The organisation has rooted its demand in the UN’s SDG target 4.7. which centres on sustainable development and global citizenship. The target aspires that, by 2030 “all learners acquire knowledge and skills needed to promote sustainable development…and sustainable lifestyles”. Societies, workers and communities need to demand, like the students of SOS, knowledge, education and training that help develop the ‘skills to live sustainably’.
Skills can boost green transitions
An economy-wide transition will impact how we produce and consume, live and work. And it will shift what we need to need to learn (and unlearn). Green economic restructuring will have a profound impact on the labour market – and the impact on skills development will differ considerably, even within a country, given the focus on different economic sectors, varying skills levels, and diverse education and training capacities.

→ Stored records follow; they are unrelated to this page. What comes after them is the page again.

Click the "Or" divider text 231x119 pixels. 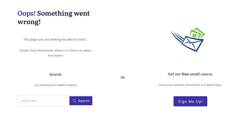pyautogui.click(x=123, y=77)
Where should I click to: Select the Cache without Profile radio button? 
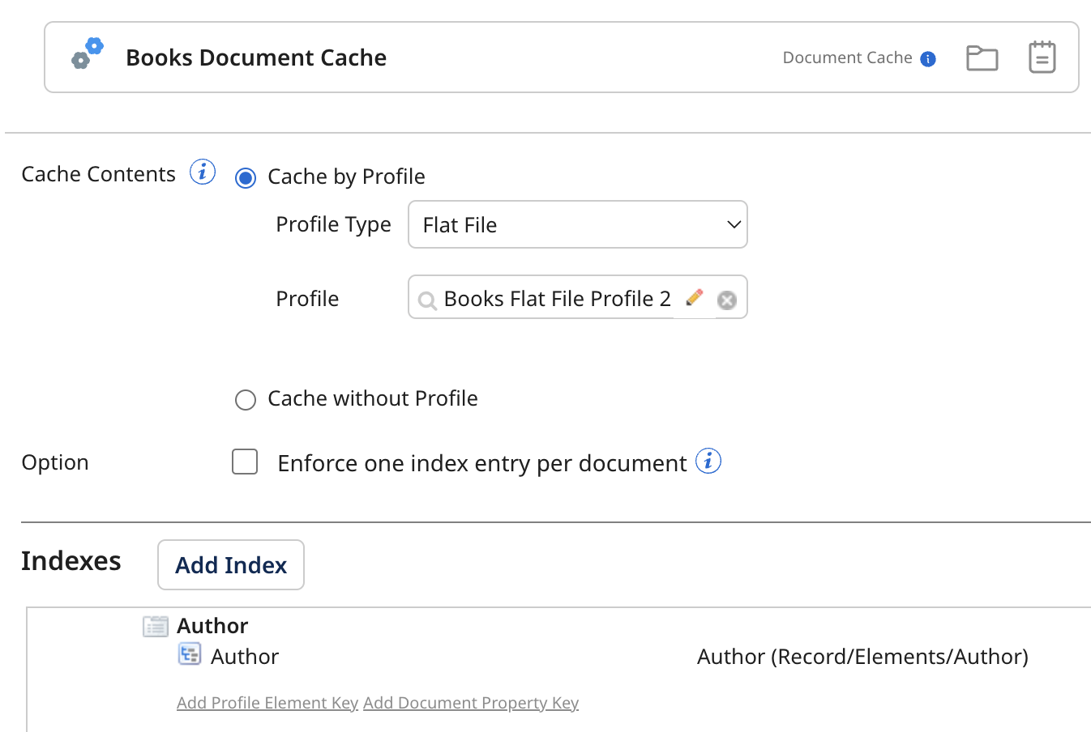point(245,399)
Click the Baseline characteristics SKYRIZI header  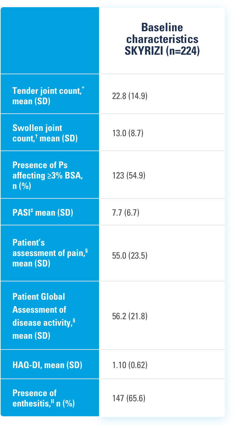162,40
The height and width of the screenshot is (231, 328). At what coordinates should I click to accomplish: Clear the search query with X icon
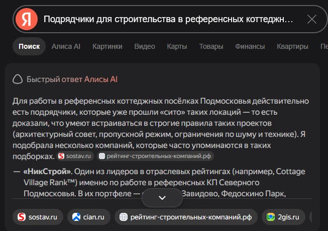312,19
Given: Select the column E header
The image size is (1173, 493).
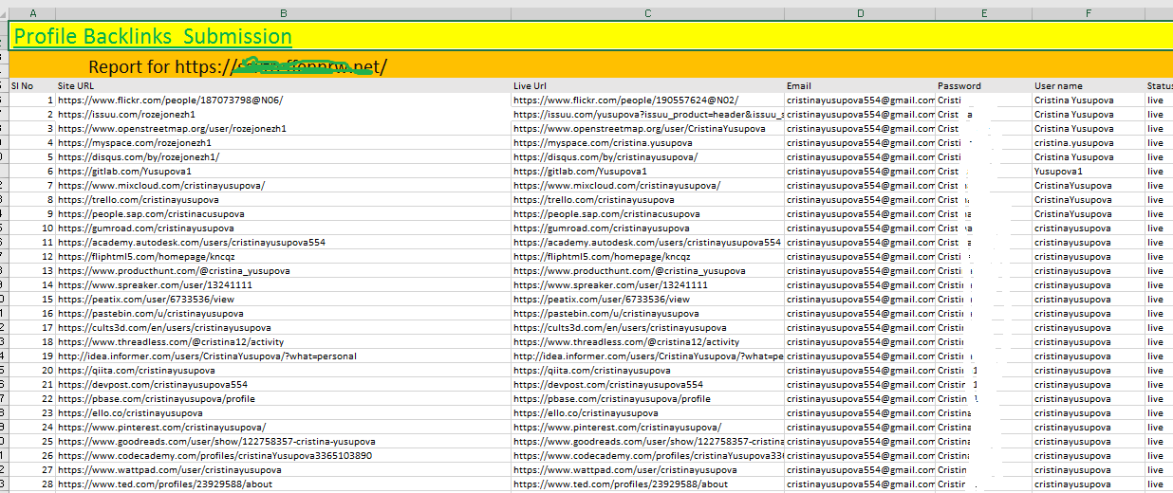Looking at the screenshot, I should [x=984, y=13].
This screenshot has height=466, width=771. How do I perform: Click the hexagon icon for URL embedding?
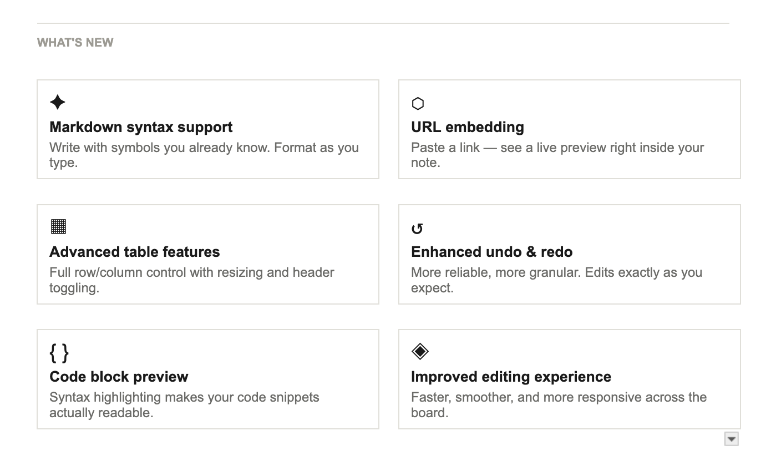click(x=418, y=104)
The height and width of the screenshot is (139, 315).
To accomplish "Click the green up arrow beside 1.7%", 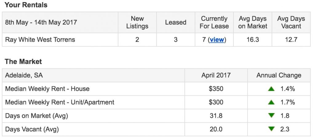I will [x=271, y=102].
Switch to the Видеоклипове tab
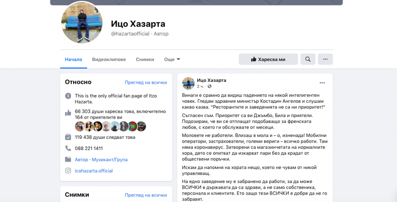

ILO’s Guy Ryder affirms that with the right policies and training, countries and regions can plan, design and implement a just and inclusive transition to a green economy. “Reskilling and up-skilling are important not only because they underpin a just transition. They will also help to ensure a human-centred approach to the future of work.”
Building systems of green skills research, planning and analysis – which is relevant for the labour market and reflective of the sustainability pathways and vision of a particular country or region, is needed. Green skills can be one of the enabling factors for just and inclusive transitions to greener economies. And investing in education and training is vital for a ‘strong and sustainable’ recovery as we face the global challenge of skilling our economies for a greener and more resilient future.
Najma Mohamed, Policy Director, Green Economy Coalition
Najma recently contributed to the book Green Skills Research in South Africa: Models, Cases and Methods that presents a new, embedded transitioning systems model for studying skills for a sustainable, just future.